### Prompt 1
List every keyword given in the ischemic stroke excerpt.
### Prompt 2
In the heatmap described in the ischemic stroke excerpt, what does red stand for?

Keywords: LASSO-cox regression; RNA modification; immunity; ischemic stroke; pyroptosis; systemic inflammation.

FIGURE 1

Identification of DEGs between healthy and IS samples. (A) Distribution of 33 PRGs on chromosomes. (B) Thirty-three PRG protein–protein interactions are presented. (C) Correlations among the expression of pyroptosis genes in all healthy and IS samples. (D) Volcano plot shows the summary of expression-changing information of 33 PRGs between healthy and IS samples. (E) Heatmap plot demonstrates the transcriptome expression status of 33 PRGs between healthy and IS samples. Blue: low expression level; red: high expression level. (F) Box plot demonstrates the transcriptome expression status of 33 PRGs between healthy and IS samples.

(Source records)
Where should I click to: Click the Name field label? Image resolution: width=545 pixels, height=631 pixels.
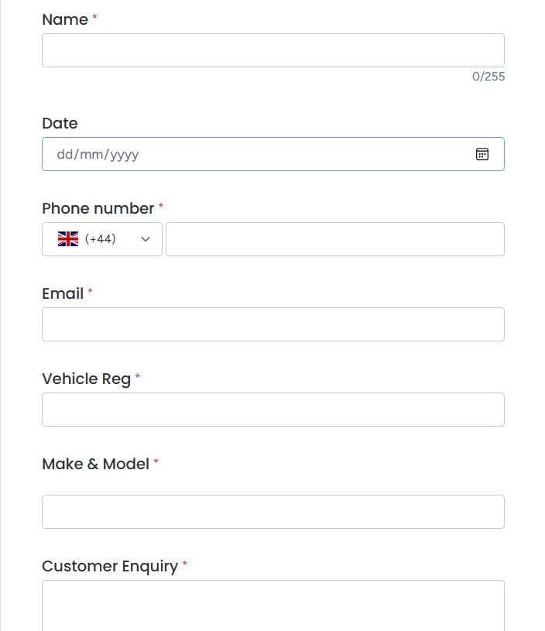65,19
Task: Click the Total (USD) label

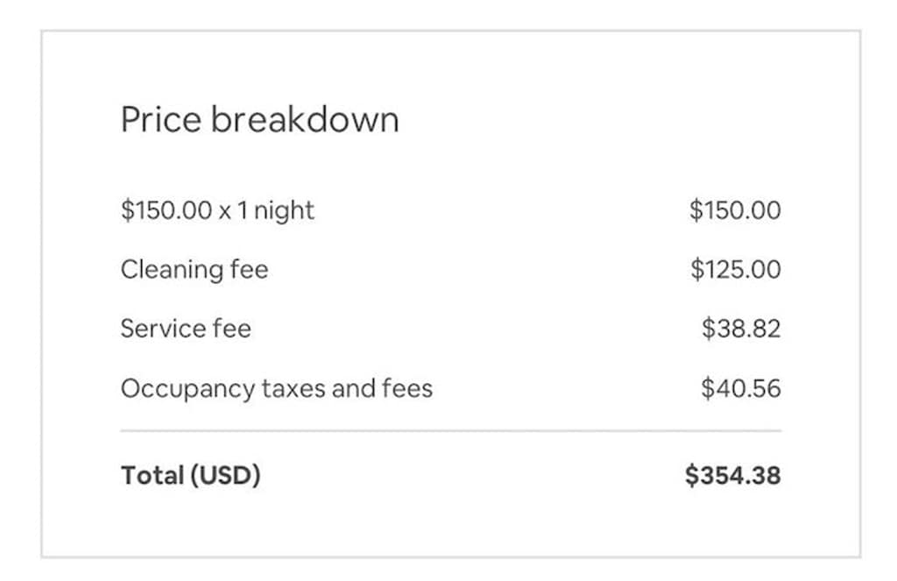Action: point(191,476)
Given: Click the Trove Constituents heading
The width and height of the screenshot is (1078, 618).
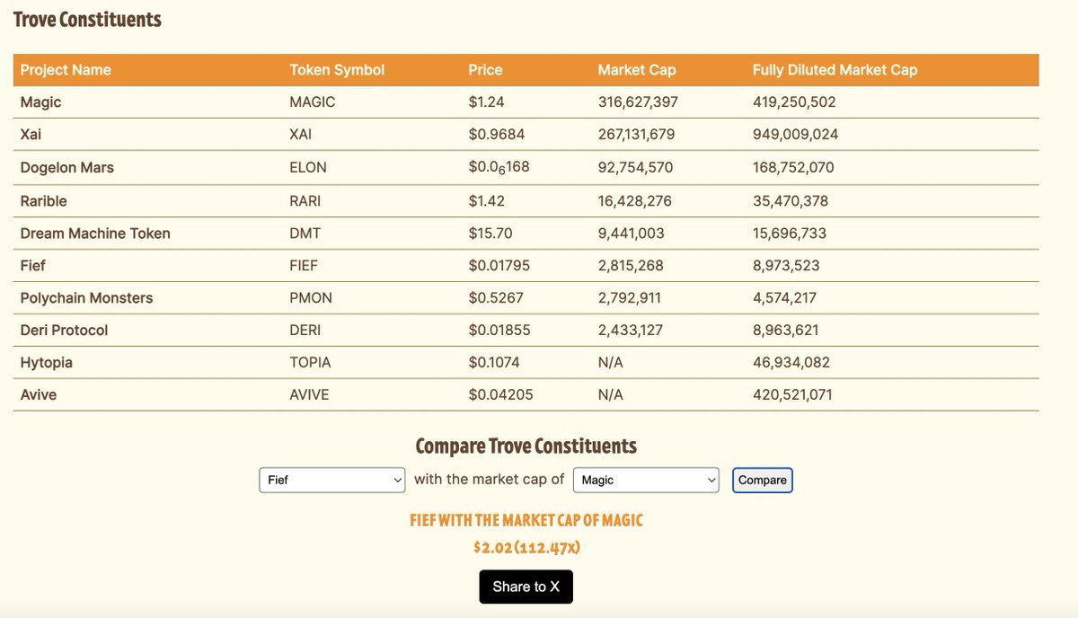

### Final answer 1
LASSO-cox regression; RNA modification; immunity; ischemic stroke; pyroptosis; systemic inflammation

### Final answer 2
A high expression level.